Our laboratory has investigated the role of bone morphogenetic protein (BMP) and transforming growth factor β (TGF-β) signaling pathways in the pathogenesis of vascular disease. Loss-of-function mutations involving this pathway are implicated in several congenital vascular syndromes including heritable pulmonary arterial hypertension (HPAH) and hereditary hemorrhagic telangiectasia (HHT) syndrome. A physiologic balance of BMP, Activin, Growth Differentiating Factor (GDF) and TGF-β ligand signals are essential for coordinating vasculogenesis and angiogenesis and maintaining vascular homeostasis; similarly, an imbalance in this tightly regulated network of signals can potentiate maladaptive responses to injury and inflammation.
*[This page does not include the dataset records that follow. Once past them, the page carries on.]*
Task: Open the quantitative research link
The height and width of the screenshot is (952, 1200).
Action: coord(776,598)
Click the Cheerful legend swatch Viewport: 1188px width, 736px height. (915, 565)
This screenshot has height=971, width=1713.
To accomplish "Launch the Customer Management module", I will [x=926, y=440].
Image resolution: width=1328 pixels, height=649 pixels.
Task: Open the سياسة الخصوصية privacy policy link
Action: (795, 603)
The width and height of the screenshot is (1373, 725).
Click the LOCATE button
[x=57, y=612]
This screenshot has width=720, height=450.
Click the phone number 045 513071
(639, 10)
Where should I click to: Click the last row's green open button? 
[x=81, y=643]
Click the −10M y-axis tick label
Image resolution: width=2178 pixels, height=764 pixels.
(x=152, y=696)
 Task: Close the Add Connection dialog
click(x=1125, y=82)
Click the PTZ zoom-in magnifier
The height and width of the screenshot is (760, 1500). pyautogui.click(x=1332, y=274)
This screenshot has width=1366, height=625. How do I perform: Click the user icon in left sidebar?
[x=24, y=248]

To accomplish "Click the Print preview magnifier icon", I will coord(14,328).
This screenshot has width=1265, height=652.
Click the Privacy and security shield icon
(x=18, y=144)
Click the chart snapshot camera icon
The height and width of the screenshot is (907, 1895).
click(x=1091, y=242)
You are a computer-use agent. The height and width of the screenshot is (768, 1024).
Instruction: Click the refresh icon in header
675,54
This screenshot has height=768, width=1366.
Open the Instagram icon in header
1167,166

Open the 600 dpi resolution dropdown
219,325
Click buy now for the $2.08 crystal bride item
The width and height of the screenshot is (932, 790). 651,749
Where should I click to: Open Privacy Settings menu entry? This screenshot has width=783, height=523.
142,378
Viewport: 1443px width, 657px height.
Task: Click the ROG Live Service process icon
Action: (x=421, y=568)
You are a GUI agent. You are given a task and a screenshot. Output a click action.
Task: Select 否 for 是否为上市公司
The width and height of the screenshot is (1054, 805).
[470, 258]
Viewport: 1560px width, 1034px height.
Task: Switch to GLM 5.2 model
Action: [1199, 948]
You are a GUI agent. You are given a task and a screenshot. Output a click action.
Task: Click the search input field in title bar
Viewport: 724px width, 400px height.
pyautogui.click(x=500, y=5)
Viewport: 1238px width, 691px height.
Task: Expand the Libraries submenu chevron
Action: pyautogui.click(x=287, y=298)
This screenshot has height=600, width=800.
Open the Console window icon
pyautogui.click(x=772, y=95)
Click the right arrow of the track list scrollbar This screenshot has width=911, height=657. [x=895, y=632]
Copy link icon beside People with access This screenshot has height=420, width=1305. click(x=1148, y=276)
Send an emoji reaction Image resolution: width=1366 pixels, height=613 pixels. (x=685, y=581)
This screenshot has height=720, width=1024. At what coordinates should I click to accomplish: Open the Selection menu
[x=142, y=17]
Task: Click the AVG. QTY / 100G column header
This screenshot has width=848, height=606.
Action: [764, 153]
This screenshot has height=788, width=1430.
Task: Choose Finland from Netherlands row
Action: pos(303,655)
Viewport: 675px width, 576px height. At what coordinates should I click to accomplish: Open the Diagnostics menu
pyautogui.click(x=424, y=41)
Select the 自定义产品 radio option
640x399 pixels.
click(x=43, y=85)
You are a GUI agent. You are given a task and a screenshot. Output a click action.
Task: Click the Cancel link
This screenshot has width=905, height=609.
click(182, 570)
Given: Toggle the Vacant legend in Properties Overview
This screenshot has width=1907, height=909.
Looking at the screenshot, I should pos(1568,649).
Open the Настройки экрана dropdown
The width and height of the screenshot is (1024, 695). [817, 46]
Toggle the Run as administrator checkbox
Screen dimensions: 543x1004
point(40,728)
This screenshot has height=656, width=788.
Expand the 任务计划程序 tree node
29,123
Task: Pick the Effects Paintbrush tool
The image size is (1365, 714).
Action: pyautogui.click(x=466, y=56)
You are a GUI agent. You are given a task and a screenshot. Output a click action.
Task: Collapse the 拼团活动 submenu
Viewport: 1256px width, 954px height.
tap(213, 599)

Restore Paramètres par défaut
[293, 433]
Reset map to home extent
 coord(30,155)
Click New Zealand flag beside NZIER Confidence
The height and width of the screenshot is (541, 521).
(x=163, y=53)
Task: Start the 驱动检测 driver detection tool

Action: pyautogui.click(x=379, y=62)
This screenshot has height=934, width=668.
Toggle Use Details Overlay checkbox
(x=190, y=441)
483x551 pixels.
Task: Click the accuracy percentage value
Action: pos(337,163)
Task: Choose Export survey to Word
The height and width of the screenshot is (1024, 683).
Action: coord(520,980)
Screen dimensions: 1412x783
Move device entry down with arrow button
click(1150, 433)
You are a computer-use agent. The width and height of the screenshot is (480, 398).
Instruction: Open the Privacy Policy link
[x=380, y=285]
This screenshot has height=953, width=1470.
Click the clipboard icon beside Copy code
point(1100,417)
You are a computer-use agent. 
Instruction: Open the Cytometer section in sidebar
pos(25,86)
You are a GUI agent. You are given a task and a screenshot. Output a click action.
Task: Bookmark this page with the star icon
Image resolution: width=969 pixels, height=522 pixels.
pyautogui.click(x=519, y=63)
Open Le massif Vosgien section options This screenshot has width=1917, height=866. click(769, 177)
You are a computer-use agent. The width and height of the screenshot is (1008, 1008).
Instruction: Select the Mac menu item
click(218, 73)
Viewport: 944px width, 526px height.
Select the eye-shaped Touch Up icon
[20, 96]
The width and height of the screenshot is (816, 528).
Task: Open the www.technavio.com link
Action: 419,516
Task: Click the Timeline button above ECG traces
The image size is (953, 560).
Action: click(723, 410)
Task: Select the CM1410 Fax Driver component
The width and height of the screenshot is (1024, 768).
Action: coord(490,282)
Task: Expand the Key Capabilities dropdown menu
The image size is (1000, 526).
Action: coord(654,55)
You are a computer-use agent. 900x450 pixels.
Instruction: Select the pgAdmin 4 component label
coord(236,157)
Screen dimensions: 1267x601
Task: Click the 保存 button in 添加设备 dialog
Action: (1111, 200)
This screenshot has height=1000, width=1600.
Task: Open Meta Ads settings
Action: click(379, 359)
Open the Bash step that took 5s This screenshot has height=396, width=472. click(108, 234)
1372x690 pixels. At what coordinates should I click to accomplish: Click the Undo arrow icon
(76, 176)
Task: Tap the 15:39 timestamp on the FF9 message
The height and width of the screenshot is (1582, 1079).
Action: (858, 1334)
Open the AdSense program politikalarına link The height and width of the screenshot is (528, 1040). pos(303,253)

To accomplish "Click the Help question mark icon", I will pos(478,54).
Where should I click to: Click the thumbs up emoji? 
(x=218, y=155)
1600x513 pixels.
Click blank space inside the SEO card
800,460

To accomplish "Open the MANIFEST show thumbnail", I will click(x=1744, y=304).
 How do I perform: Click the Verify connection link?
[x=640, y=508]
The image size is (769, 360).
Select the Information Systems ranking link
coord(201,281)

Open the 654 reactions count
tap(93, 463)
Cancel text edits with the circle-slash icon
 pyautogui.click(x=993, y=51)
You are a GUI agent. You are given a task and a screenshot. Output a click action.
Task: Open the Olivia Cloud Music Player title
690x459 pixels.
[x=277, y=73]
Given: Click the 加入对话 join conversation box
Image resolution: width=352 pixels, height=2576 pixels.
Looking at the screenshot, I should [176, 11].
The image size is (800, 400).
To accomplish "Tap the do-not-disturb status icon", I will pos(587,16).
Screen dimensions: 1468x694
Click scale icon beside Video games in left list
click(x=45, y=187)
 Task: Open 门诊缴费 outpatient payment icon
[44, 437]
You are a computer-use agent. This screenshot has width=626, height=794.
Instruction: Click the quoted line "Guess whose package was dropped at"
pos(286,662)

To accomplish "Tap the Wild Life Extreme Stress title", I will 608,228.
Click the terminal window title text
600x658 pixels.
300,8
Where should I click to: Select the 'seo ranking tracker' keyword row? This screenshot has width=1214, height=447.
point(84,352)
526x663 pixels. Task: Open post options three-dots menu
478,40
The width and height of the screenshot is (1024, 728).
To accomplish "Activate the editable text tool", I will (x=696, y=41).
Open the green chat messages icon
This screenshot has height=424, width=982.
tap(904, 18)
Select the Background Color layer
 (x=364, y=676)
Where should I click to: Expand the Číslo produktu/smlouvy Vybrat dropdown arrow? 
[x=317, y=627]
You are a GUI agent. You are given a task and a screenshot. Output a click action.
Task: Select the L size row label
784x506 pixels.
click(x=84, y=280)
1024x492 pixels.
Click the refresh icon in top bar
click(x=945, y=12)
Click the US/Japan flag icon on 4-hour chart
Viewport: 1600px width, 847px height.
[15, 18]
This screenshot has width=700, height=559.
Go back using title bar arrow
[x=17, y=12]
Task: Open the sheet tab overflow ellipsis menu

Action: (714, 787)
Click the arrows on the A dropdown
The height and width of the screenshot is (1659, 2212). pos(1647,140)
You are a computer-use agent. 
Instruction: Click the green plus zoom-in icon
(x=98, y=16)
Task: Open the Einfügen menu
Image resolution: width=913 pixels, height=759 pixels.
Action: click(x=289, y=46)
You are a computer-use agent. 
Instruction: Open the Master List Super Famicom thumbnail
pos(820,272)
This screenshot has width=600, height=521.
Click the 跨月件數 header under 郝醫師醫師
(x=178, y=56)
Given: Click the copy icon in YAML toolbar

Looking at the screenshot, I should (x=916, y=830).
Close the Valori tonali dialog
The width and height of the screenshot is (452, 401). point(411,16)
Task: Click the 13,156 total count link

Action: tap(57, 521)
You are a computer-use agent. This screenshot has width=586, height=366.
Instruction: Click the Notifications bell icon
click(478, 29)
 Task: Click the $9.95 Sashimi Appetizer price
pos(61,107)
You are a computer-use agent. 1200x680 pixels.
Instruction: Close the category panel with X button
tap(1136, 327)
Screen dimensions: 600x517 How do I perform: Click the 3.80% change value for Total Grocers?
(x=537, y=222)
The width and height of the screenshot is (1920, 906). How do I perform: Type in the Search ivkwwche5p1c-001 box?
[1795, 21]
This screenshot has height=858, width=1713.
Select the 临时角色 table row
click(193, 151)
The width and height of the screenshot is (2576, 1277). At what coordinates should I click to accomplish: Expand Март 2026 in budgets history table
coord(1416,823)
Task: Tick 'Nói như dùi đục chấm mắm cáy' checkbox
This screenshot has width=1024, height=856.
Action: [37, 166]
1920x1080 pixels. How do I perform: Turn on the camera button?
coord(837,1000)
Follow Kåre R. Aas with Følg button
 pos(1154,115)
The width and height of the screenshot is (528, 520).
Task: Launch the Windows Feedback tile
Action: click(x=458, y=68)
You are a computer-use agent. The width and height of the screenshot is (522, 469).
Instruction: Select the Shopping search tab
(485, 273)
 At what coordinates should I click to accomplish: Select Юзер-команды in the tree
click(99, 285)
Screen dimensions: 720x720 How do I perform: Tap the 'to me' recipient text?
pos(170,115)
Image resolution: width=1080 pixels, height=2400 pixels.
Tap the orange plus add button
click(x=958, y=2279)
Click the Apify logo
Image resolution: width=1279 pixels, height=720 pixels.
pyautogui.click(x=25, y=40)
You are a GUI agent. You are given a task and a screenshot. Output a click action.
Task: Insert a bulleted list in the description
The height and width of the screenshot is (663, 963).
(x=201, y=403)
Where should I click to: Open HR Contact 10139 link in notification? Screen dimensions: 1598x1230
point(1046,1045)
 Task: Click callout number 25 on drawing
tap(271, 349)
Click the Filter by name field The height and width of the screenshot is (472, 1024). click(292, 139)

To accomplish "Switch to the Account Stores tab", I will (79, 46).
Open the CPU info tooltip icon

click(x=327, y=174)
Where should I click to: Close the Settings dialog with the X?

To discern the regulation of BMP/TGF-β signaling in vascular disease, we have employed genetic models along with small molecule and recombinant probes to modify signaling. We have found that certain members of this pathway function as mechanistic biomarkers of disease, independent of the well characterized genetic syndromes: The acquired deficiency of these ligands may serve as a penetrance factor for pulmonary vascular disease following injury, whereas administering supraphysiologic levels of ligand may rescue established pulmonary hypertension. Using primary pulmonary vascular cells obtained from patients with PAH and unaffected controls, we have interrogated vascular cell functional and transcriptional responses to shear stress and BMP/TGF-β signaling to identify cellular phenotypes that may correspond to disease phenotypes. We have utilized PET-CT molecular imaging probes to determine whether a dysregulated angiogenic phenotype may be used as a sensitive and non-invasive diagnostic tool for revealing nascent pulmonary vascular disease. Finally, we have examined the propagation of BMP/TGF-β signals in cells in real time to determine to the basis for functional specificity of distinct ligands in this signaling network.